# Group by margin

I am having a sequence of Int numbers:

```val numbers = Seq(5, 3, 4, 1)
```

I need to group them according to their difference. The difference has to be smaller or equal to a certain threshold, let it be 2 for this example. So the possible groups would be:

• (5, 3, 4) (1)
• (1, 3) (5, 4)

I don't really care which of these constellations of groups I'll get. Each element is allowed to be used once. I also need to remain the index, so prior grouping I would need a zipWithIndex.

Is there a clever way to do such grouping?

Ok then. Idea of the algorithm:

Take the next element in numbers. Check whether it belongs to a previously created group. If it does, add it to that group. If not, add a new group with the element. I use IndexedSeq because i want indexing to be O(1).

It is kinda long, but I can't think of something better at the moment. I hope I understood you correctly with your idea of "difference".

```val numbers = Seq(5, 3, 4, 1)

def group(seq: Seq[Int], treshold: Int) = seq.zipWithIndex.foldLeft(IndexedSeq.empty[IndexedSeq[(Int,Int)]])((result, elem) =>  {
(0 until result.size).find(
i => result(i).forall(num => (num._1 - elem._1).abs <= treshold)).map(
i => result.updated(i, result(i) :+ elem))
.getOrElse(result :+ IndexedSeq(elem))
})

println(group(numbers, 2)) //result Vector(Vector((5,0), (3,1), (4,2)), Vector((1,3)))
```

Edit forgot you wanted to zipWithIndex

Since you're working with indices of elements anyway, you may not care about working with indices of the groups as well, in which case Kigyo's answer is probably the right one.

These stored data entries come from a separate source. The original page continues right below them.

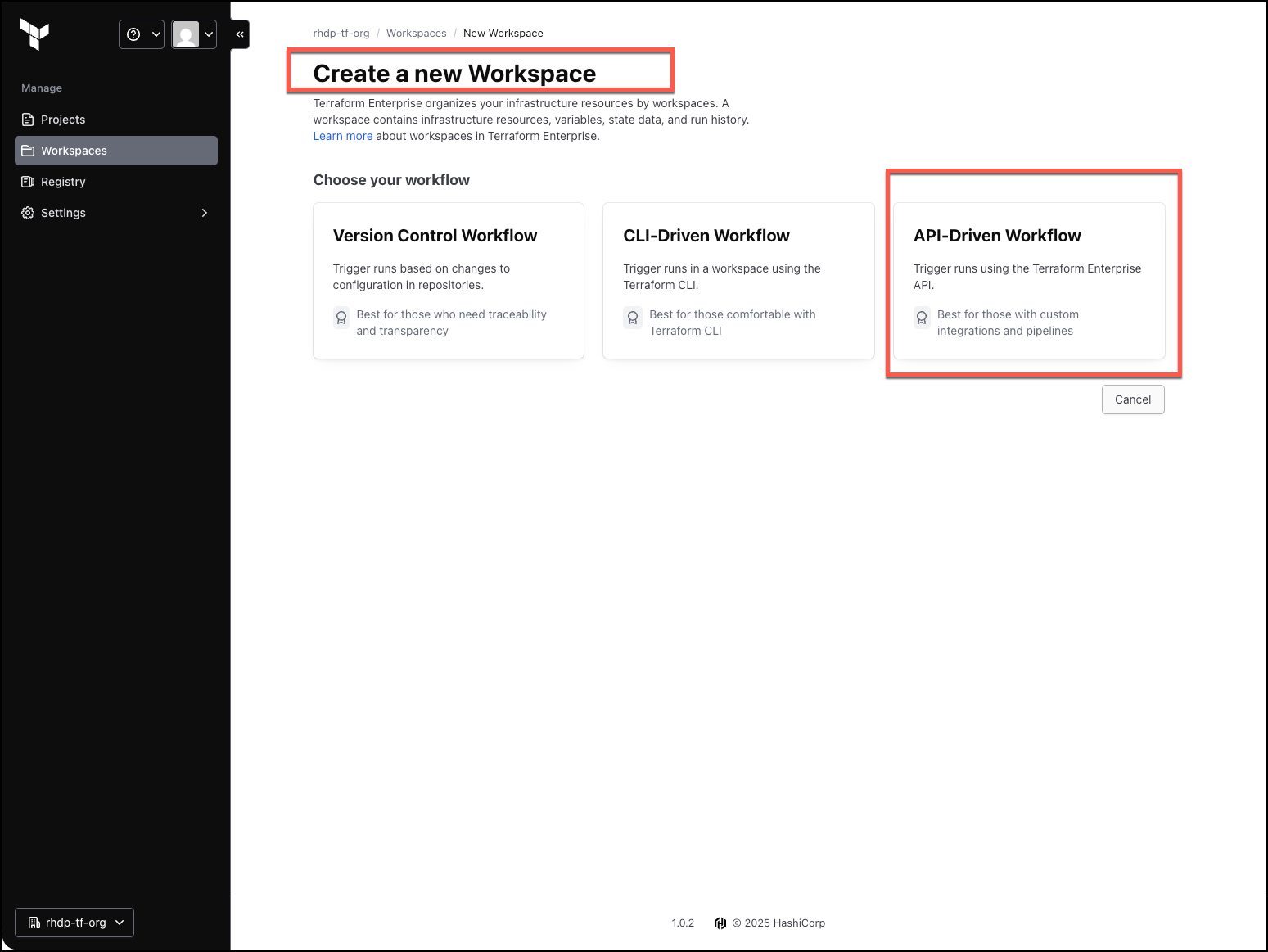The height and width of the screenshot is (952, 1268).
Task: Navigate to the Workspaces breadcrumb link
Action: 417,34
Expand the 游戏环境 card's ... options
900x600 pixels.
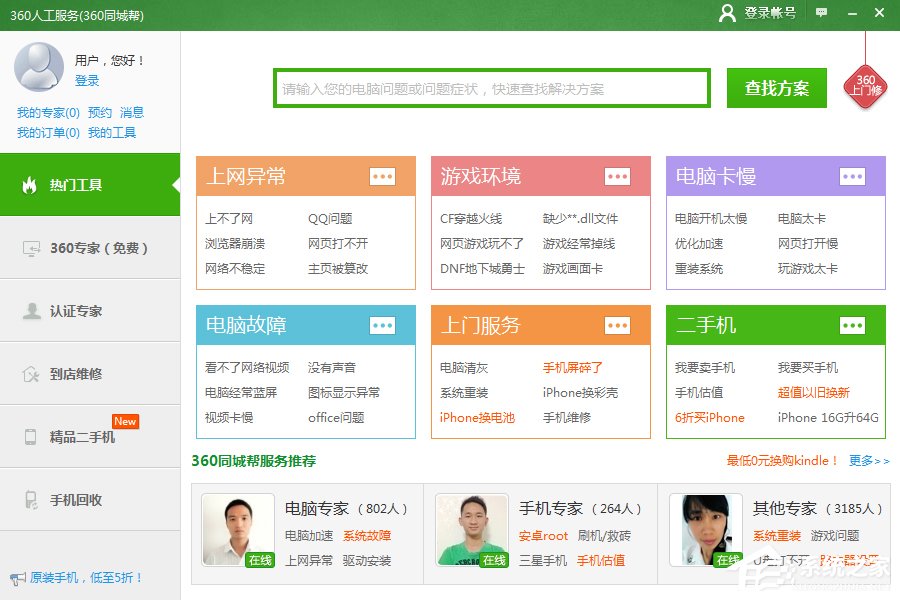[x=616, y=176]
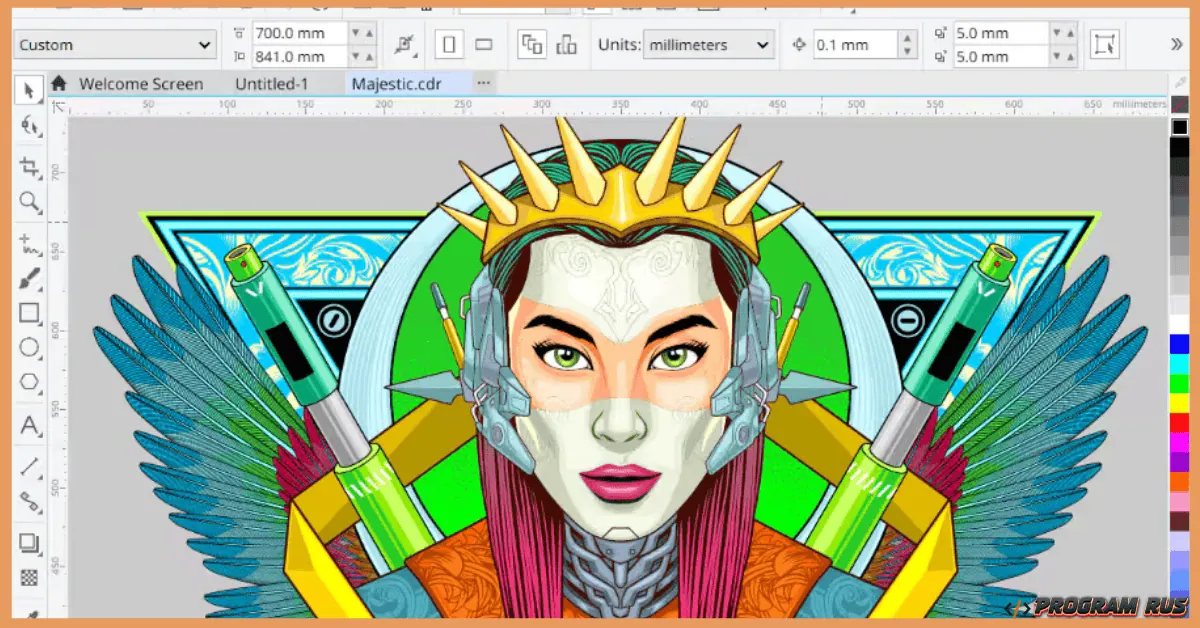Select the Rectangle tool
The height and width of the screenshot is (628, 1200).
tap(30, 314)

One of the nice things about functional programming is that it can often free you from working with indices, though, so for the sake of completeness, here's an implementation using span that doesn't need to track the indices of groups (first for the simple form without element indices):

```val numbers = Seq(5, 3, 4, 1)

numbers.foldLeft(List.empty[List[Int]]) {
case (acc, x) => acc.span(_.exists(y => math.abs(x - y) > 2)) match {
case (bad, picked :: rest) => (x :: picked) :: rest ::: bad
}
}
```

If you haven't already zipWithIndex-ed numbers, you can also take care of that during the fold without too much extra fuss:

```val numbers = Seq(5, 3, 4, 1)

numbers.foldLeft(List.empty[List[(Int, Int)]], 0) {
case ((acc, i), x) => acc.span(_.exists(y => math.abs(x - y._1) > 2)) match {
case (bad, picked :: rest) => (((x, i) :: picked) :: rest ::: bad, i + 1)
}
}._1
```

This returns List(List((1, 3)), List((4, 2), (3, 1), (5, 0))) as expected, and saves you an iteration through the sequence with very little extra verbosity.